Dong Energy, Europe’s largest offshore wind farm developer, plans to make the switch to giant wind turbines in a move that could signal a breakthrough for a new generation of products.
The mega-machines, double the size of the current standard, had not been a commercial success, but that could be changing after Danish utility Dong signed an order in August for 32 of them developed by Denmark’s Vestas and Japan’s Mitsubishi Heavy Industries.
Dong’s decision to favour the new 8 megawatt (MW) offshore turbines is the consequence of a relentless drive to cut costs which it says is essential to the survival of an industry that relies on subsidies.
Dong is putting pressure on suppliers to cut offshore wind costs to 100 euros per megawatt/hour for investments from 2020, from about 125 euros now.
The August deal was for the relatively small British 256 MW Burbo Bank wind farm, which Dong hopes to start building in 2016.

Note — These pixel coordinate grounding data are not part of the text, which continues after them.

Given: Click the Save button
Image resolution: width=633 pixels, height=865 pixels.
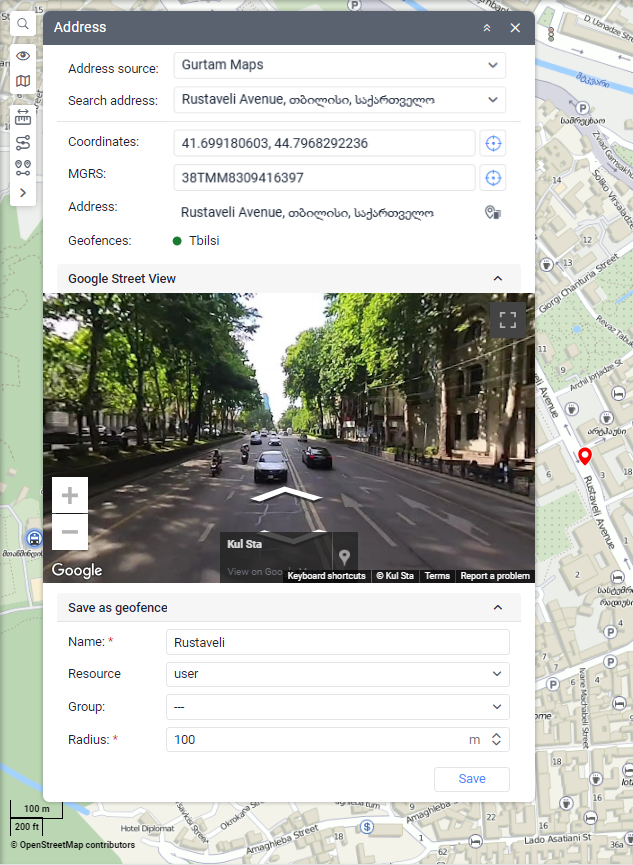Looking at the screenshot, I should (472, 779).
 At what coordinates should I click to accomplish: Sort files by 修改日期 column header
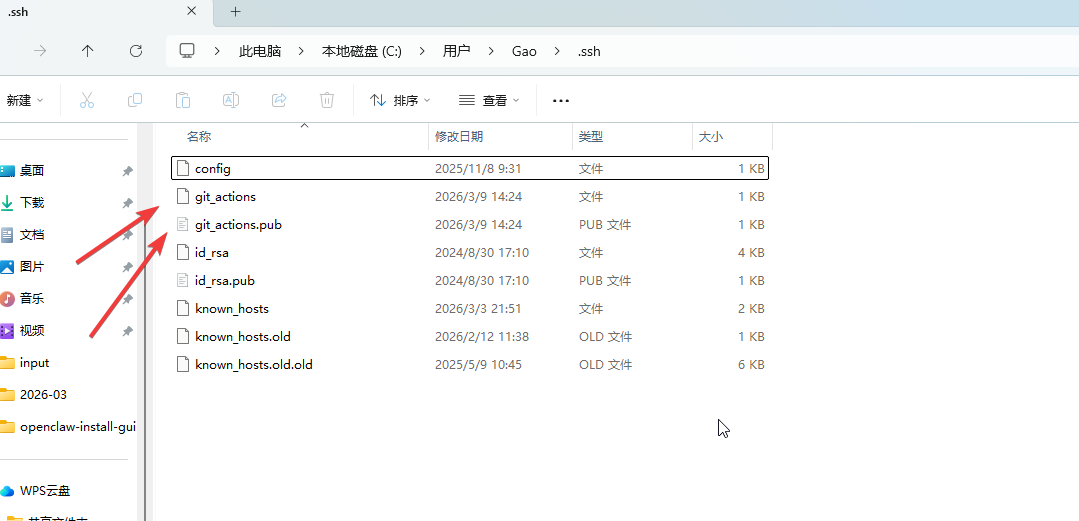pos(459,137)
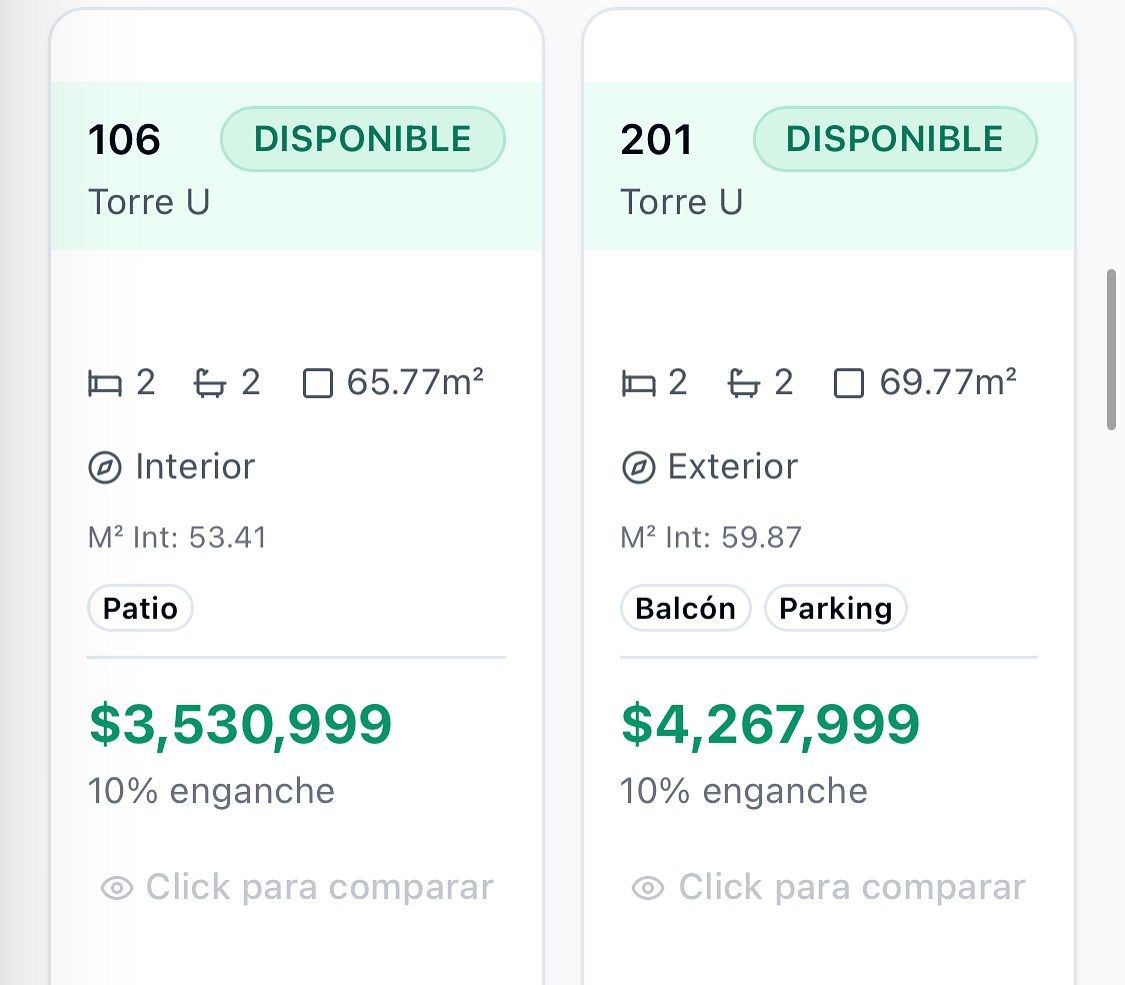Open unit 201 price $4,267,999

(770, 725)
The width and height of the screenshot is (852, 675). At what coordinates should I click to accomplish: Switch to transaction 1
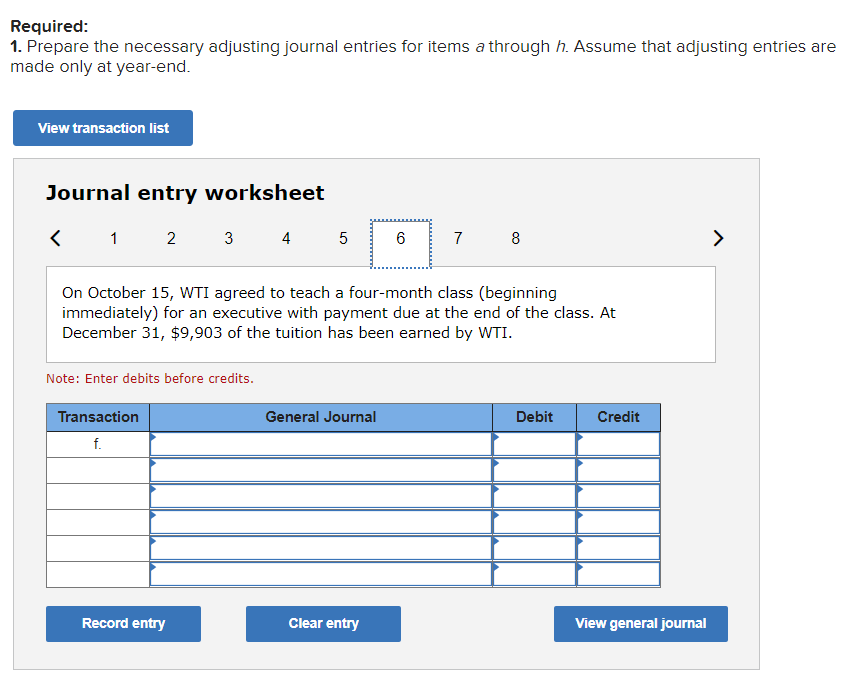113,238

However, its choice of turbine for three larger British farms could set the tone for the industry — the 580 MW Race Bank, 660 MW Walney Extension and 1200 MW Hornsea farm, which will be world’s largest.

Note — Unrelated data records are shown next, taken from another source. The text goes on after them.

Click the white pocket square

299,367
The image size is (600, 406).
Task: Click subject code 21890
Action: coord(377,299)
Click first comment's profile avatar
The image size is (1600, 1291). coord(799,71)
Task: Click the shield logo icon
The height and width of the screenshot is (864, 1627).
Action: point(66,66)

“We prefer bigger wind turbines, 5 megawatts or more, going forward as they are a big lever in reducing costs,” Samuel Leupold, CEO of Dong Energy’s wind division, told Reuters.
Dong has not yet chosen the wind turbines for the three projects, but it is unlikely to go back to the 3.6 MW Siemens turbines it operates in most of its wind farms.
On two farms under construction, Westermost Rough and Gode Wind in Germany, Dong is installing 6 MW Siemens turbines, but with several manufacturers now developing even bigger machines, Dong is ready to diversify.
“Siemens was first with a good offshore product, but, in the future we do not want to rely on one supplier,” Leupold said.
The jumbo wind turbines — the 8 MW Vestas has a 164-metre rotor diameter — are cheaper as they need only one foundation and one subsea cable for the same power as two medium-size turbines.
Siemens, Vestas, Suzlon and others offer 5 MW-plus turbines, but few have been installed, as many utilities chose models with proven reliability.
The average offshore turbine built in 2013 was 4 MW, similar to 2012, European Wind Energy Association (EWEA) data show.
“Investors don’t necessarily want to be first to put their money on a new technology,” EWEA’s Oliver Joy said.
German E.ON for instance has not decided on turbine size for its 400 MW Arkona and Rampion projects.
“We’ll see whether we will do those with the 3 MW generation or move to the 5 MW class,” said E.ON board member Mike Winkel.
France’s drive to develop offshore wind will bring two more mega-turbines into play, Alstom’s 6 MW Haliade and the 8 MW Areva-Gamesa model .
EWEA expects that as installed offshore capacity triples to 25,000 megawatt by 2020, Siemens may lose some of its 60 percent market share, but not volumes.